Beigbeder décrit son travail et les communautés protestantes dans une ville qui s’est approprié le christianisme. Il évoque la vie quotidienne à la capitale et la convivialité au sein de sa maisonnée, autour de sa femme, la cheftaine Odette Meyer. Il fait le récit des événements marquants qui se déroulent dans cette ancienne cité royale où les Vazaha (Blancs) doivent prendre leurs marques, alors même que les Malgaches y subissent la discrimination. Il découvre les campagnes de l’Imerina, en compagnie de Vazaha ou de Malgaches. Ses voyages le conduisent au-delà des Hautes Terres centrales. En même temps, Beigbeder reste connecté à l’andafy (au-delà des mers) : sa famille, les réseaux protestants ou encore l’actualité politique de la métropole et des colonies.
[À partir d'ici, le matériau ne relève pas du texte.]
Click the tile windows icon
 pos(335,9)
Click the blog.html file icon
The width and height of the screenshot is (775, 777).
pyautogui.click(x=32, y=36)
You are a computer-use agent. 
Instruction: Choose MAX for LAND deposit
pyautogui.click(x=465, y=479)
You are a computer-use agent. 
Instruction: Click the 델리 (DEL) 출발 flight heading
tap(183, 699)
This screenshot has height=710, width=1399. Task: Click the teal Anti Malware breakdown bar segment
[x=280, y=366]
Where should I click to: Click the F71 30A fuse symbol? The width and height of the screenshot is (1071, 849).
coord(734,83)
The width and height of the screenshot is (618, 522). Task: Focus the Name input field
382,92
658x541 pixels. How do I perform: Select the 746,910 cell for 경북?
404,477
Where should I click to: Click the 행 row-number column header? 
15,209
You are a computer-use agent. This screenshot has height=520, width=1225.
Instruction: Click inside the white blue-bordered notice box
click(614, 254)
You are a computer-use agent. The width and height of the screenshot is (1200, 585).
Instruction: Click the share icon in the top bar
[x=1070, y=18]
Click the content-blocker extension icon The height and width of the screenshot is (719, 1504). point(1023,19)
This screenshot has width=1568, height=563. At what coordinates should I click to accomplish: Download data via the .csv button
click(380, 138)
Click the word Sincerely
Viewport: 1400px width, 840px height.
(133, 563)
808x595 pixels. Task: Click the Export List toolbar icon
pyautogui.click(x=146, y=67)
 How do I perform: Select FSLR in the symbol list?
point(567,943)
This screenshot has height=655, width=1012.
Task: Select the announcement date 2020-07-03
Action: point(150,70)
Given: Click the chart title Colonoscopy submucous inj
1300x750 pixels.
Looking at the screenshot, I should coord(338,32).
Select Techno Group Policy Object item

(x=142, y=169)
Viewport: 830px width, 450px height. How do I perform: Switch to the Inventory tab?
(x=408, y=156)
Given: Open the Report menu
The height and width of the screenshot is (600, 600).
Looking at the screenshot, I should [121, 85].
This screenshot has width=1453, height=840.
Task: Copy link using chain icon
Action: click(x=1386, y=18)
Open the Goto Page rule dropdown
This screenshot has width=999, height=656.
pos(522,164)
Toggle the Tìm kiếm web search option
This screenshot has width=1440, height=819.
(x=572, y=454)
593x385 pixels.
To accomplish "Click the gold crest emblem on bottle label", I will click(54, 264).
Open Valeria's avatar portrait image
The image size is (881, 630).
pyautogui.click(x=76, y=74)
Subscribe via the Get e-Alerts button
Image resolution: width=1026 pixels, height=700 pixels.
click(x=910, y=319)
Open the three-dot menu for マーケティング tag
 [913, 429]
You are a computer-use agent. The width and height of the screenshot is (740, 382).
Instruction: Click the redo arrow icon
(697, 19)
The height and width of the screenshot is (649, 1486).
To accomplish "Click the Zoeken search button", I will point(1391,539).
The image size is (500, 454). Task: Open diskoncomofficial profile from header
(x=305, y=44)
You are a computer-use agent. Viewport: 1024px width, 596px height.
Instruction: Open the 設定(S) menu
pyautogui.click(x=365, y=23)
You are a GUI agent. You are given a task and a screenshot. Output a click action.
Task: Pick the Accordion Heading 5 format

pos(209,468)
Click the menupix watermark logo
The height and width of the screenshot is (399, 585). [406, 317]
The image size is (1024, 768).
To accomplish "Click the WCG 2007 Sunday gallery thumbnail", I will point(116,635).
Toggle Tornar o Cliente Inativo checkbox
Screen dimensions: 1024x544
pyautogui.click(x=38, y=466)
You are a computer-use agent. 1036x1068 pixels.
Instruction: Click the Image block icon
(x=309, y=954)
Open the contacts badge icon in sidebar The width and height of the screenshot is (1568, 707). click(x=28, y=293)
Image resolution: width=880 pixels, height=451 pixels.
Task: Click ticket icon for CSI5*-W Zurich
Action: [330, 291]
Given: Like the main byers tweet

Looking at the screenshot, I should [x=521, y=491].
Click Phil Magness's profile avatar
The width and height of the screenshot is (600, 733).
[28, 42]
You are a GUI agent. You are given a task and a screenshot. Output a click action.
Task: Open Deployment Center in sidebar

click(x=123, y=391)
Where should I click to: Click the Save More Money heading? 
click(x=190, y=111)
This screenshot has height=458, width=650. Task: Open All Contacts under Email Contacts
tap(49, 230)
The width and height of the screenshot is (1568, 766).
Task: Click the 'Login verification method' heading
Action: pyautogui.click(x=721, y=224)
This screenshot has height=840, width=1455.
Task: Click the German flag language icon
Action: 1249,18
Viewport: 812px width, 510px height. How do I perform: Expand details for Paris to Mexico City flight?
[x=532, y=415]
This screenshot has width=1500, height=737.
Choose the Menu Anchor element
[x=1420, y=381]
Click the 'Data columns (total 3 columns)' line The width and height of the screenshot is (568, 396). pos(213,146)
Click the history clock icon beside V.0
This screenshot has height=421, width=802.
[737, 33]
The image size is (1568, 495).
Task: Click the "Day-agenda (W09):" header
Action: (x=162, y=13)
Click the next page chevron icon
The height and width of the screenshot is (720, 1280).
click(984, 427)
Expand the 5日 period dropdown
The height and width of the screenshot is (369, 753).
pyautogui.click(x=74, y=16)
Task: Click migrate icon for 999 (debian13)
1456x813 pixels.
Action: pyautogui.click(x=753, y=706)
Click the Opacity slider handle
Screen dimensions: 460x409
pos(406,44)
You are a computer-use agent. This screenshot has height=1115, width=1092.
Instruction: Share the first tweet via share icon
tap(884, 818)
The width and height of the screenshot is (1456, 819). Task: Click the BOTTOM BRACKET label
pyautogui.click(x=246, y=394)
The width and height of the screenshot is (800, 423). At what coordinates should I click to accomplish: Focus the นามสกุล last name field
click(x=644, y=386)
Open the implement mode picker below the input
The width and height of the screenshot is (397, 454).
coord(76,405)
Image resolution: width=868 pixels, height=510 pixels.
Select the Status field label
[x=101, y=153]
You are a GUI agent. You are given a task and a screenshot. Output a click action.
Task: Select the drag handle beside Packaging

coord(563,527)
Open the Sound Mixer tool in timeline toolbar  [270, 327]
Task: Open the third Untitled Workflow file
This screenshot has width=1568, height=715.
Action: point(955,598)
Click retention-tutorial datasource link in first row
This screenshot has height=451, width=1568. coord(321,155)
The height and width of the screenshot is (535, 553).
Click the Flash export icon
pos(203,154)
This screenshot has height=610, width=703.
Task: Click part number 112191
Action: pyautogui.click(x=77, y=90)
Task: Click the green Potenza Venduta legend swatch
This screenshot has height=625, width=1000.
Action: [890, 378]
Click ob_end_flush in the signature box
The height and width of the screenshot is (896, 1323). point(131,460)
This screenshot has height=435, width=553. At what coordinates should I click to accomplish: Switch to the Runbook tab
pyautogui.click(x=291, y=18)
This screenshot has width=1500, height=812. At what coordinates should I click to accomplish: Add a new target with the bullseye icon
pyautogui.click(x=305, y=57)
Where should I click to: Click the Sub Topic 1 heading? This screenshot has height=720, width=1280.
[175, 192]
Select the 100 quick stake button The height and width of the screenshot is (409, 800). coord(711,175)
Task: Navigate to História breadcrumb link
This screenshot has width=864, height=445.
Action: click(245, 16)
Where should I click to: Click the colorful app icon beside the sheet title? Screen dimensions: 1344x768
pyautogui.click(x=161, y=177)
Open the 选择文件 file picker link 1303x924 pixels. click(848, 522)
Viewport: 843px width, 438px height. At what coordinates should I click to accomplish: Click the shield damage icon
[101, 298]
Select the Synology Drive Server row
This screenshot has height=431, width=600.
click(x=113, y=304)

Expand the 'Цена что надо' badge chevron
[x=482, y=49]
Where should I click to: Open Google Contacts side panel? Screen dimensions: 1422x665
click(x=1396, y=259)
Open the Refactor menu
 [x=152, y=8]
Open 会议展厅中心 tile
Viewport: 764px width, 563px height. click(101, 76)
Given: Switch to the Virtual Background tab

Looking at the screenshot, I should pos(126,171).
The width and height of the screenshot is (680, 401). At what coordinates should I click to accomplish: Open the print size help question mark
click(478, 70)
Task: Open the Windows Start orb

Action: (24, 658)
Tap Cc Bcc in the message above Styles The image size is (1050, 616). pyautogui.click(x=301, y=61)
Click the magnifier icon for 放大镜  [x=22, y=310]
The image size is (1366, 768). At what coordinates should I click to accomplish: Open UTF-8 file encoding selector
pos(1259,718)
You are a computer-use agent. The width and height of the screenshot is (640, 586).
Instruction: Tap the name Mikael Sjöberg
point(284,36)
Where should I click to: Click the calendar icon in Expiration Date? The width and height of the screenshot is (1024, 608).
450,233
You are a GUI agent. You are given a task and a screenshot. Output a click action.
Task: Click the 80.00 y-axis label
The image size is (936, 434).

Jean Beigbeder  en chef éclaireur - Fonds du CEPB
Jean Beigbeder en chef éclaireur - Fonds du CEPB
Pavillons du marché du Zoma - Tananarive, 1928

 

 

Jean Beigbeder, alias « Rabeigy » pour les Malgaches, ne remet pas en cause la colonisation ; néanmoins, il apprend la langue malgache, respecte des pratiques coutumières et entretient des relations de fihavanana (parenté) avec quelques jeunes malgaches. Médiateur culturel, il veut donner à différentes générations d’accéder à la culture européenne et cherche à faire du « Foyer » un « espace franco-malgache ». Quant aux Malgaches, ils réussissent à en faire un « espace de liberté », à un moment où la contestation anticoloniale prend de l’ampleur. Le « Foyer » contribue ainsi à les révéler non comme de simples sujets mais comme des acteurs de leur destin individuel et collectif.